In his bestselling memoir, Hillbilly Elegy, J. D. Vance notes that there’s a misconception about families in poor areas of the Bible Belt.4 In an interview, he elaborated, “It would appear that folks who are most destitute in these areas are the least likely to go to church. Church is increasingly something that is relatively confined to upper-income, well-educated people.”5
This loss of religious community is tied to the loss of coherent family structure, and both result in the lack of a strong foundation to build a life on. Involvement in a religious community tends to lead to a happier, more connected life. A recent Pew study revealed that such individuals show a strong sense of gratitude, honesty, forgiveness, and prayer in their daily lives.6 Imagine the consequences of large numbers of people in certain areas abandoning these practices and how it might affect their families and communities as a whole.
That’s not to say Sylvia’s family was particularly religious in the first place or that she was against re
ligion. In fact, she would attend church during episodes of short-lived sobriety, but faith was never a consistent or meaningful part of her life. If it had been, perhaps she might have been able to salvage her life and improve the lives of her children.

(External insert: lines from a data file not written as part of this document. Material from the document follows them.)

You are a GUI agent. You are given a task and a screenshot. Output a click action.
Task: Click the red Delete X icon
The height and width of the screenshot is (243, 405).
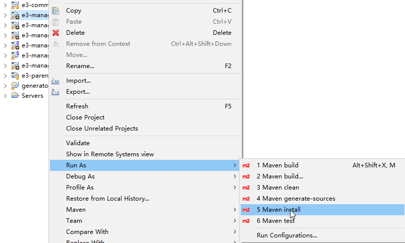tap(56, 33)
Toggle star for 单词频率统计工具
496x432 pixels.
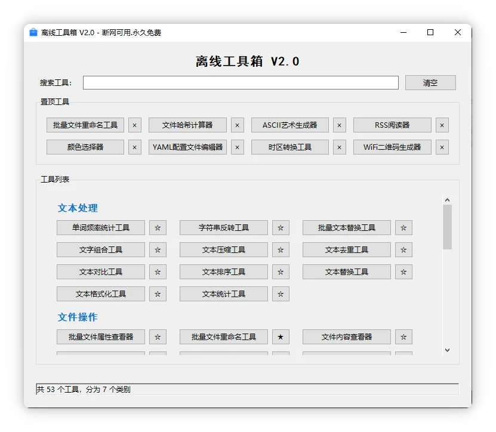[x=158, y=228]
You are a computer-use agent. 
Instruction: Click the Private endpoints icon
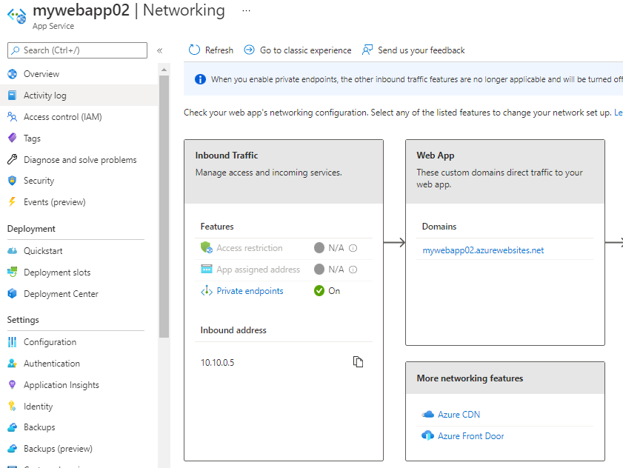coord(207,291)
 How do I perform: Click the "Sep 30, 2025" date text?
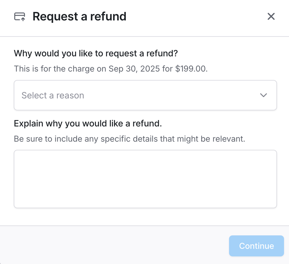click(134, 69)
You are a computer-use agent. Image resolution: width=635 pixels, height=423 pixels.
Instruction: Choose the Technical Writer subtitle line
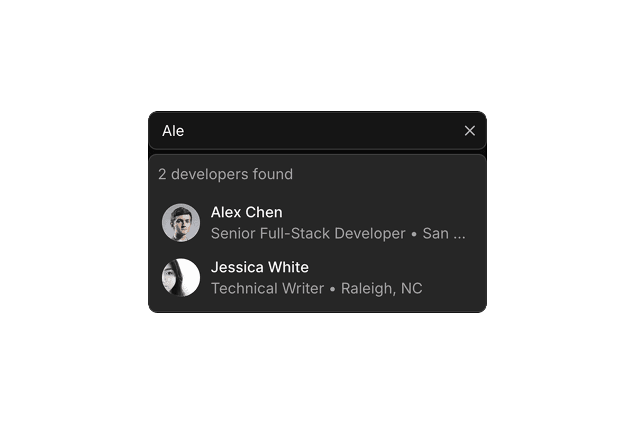click(x=316, y=288)
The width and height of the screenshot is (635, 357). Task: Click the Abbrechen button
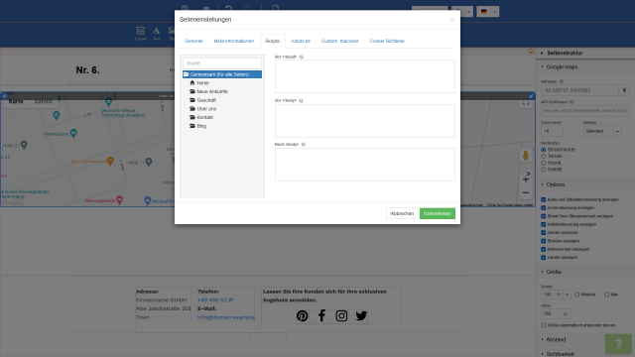point(402,213)
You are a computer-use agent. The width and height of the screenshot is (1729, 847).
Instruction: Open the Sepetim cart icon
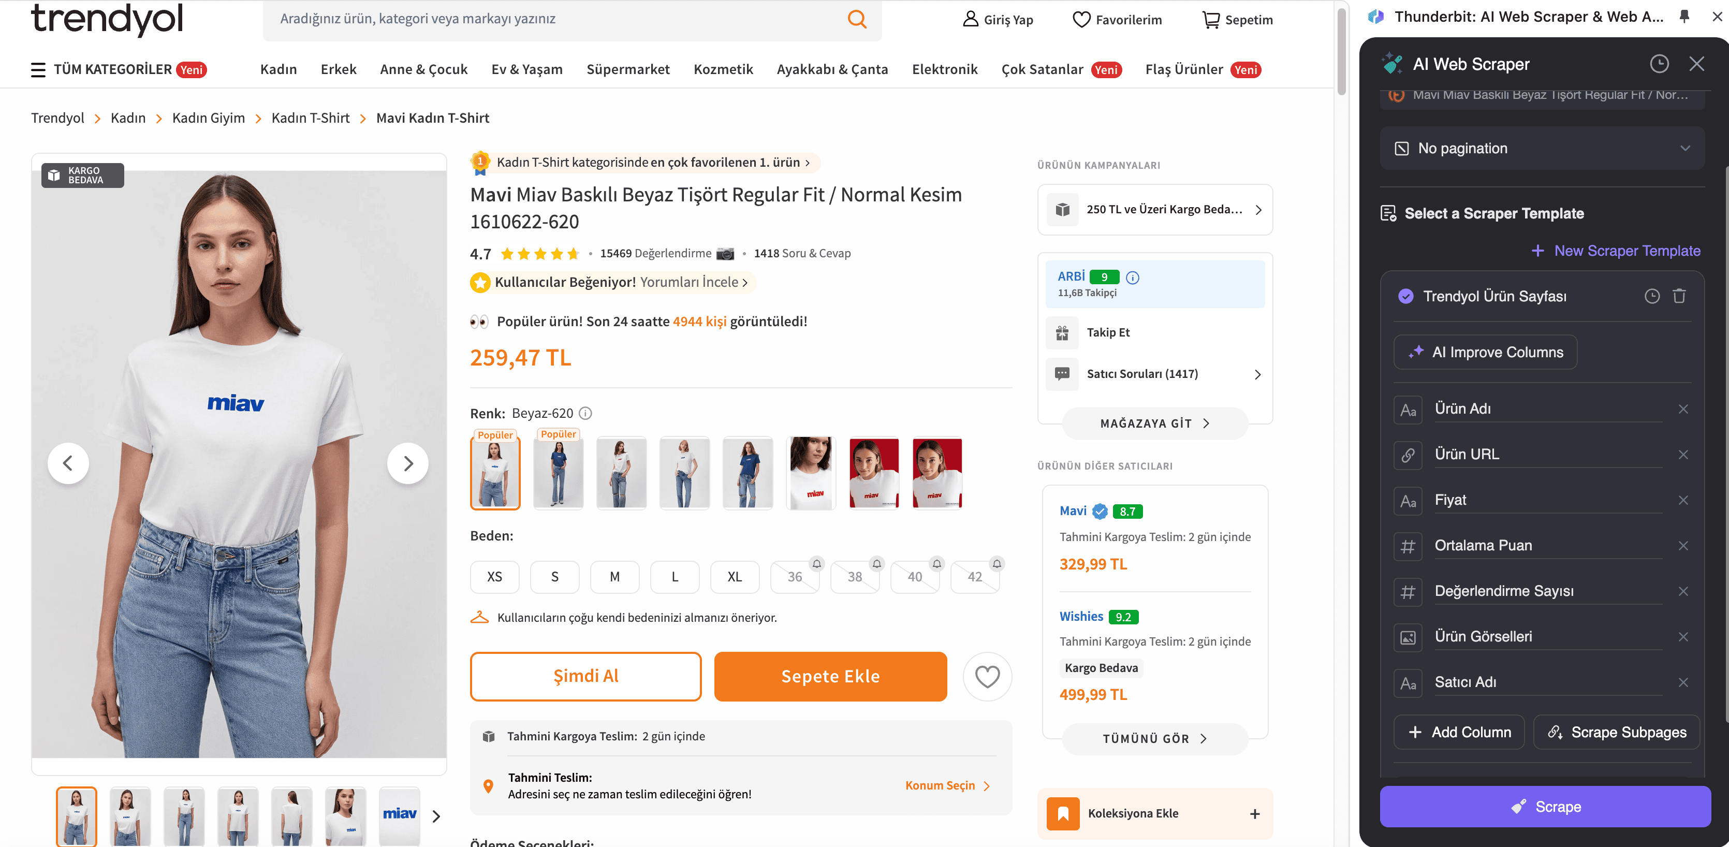(1210, 19)
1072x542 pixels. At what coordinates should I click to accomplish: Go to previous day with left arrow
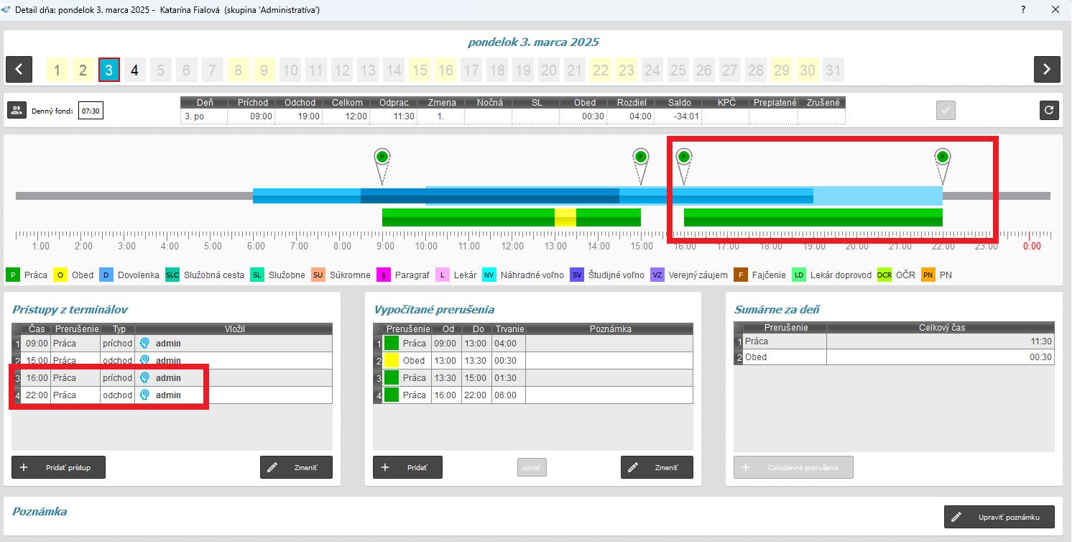19,70
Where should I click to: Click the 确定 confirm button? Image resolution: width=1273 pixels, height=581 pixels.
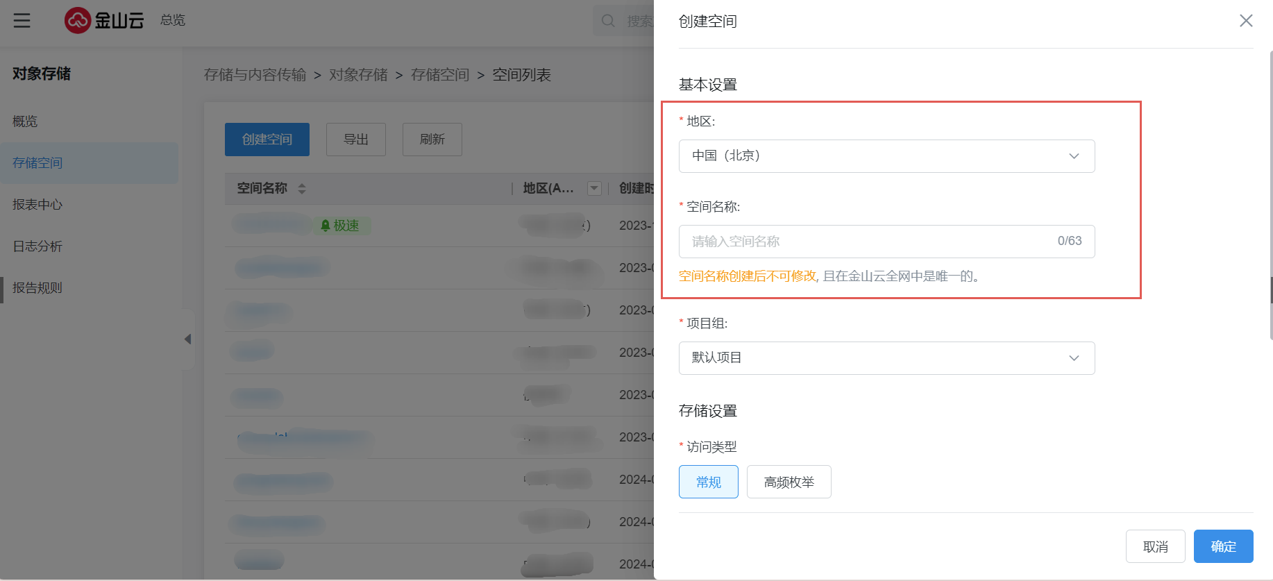tap(1224, 546)
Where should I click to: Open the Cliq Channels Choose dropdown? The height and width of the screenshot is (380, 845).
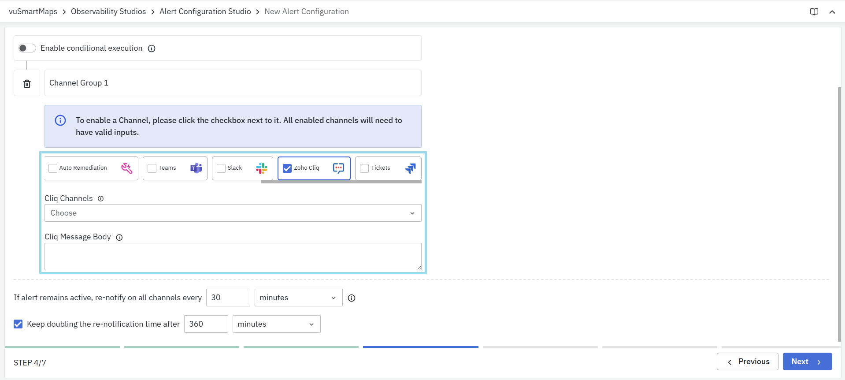pos(233,213)
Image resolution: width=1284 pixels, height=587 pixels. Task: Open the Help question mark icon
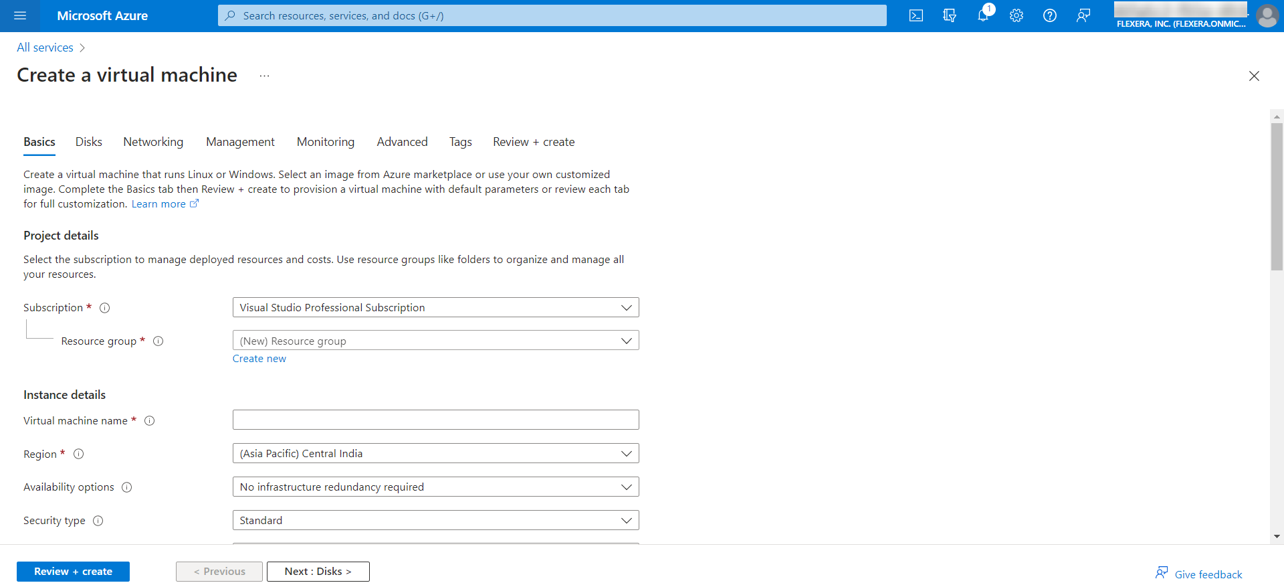[1050, 15]
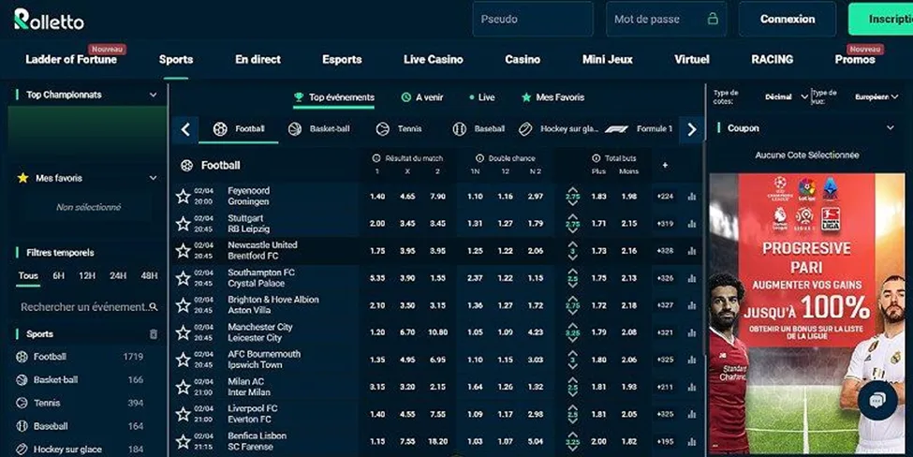Open statistics icon for Feyenoord Groningen match
The image size is (913, 457).
pos(692,197)
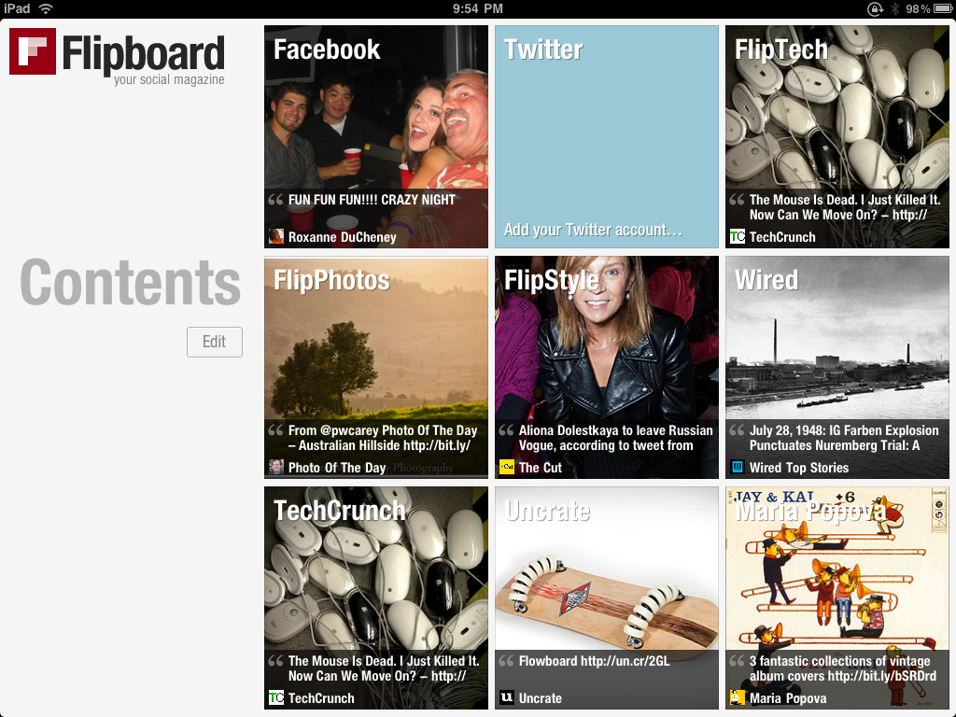Open the Wired section photo
Image resolution: width=956 pixels, height=717 pixels.
click(837, 355)
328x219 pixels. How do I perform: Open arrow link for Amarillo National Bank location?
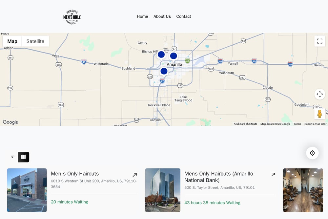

It’s hard to say for sure, of course. People who have a relationship with God can still get swallowed in the culture of poverty. Churchgoing Christians are not immune to addiction or to family dysfunction. On the other hand, the absence of faith in Sylvia’s household may well have provided a foothold for darker spiritual forces to enter the home. Sylvia’s vulnerabilities in that sense may have provided an opportunity for Satan to play a role in destroying her mind further and endangering her innocent children.
CHAPTER 2
FROM WHERE SHE CAME
Sylvia might never have had a chance, and you can’t fully blame her for what she became. Her downfall didn’t depend entirely on her own choices. It was created and cultivated by a variety of factors, including mental illness and patterns of generational abuse, a mix that was perhaps more toxic for her than for some of her siblings.
Her own mother, Annika, was divorced, worked as a bartender, and had several children before she met Sylvia’s eventual adoptive father, an American GI named Hank. The two were very different, and when Hank began asking her out persistently, he always got a no. But eventually Annika caved and brought home a daddy for her four kids, including Sylvia. You wouldn’t have guessed that Hank and Annika would stay married till death did them part—but so they did. Although Hank would become a stable figure in the lives of Annika’s kids, their sometimes tumultuous marriage also affected the kids negatively.
Annika’s five children—and later her grandchildren, Rick and Jenny—were brought up by two people who loved them, but who also failed them in some ways. Loving guidance and discipline were in short supply. Marital fights often disrupted the home. What appears to be a genetic disposition toward codependency, alcohol abuse, and mental illness was apparently passed on to the kids. And none of them was hit harder than Sylvia.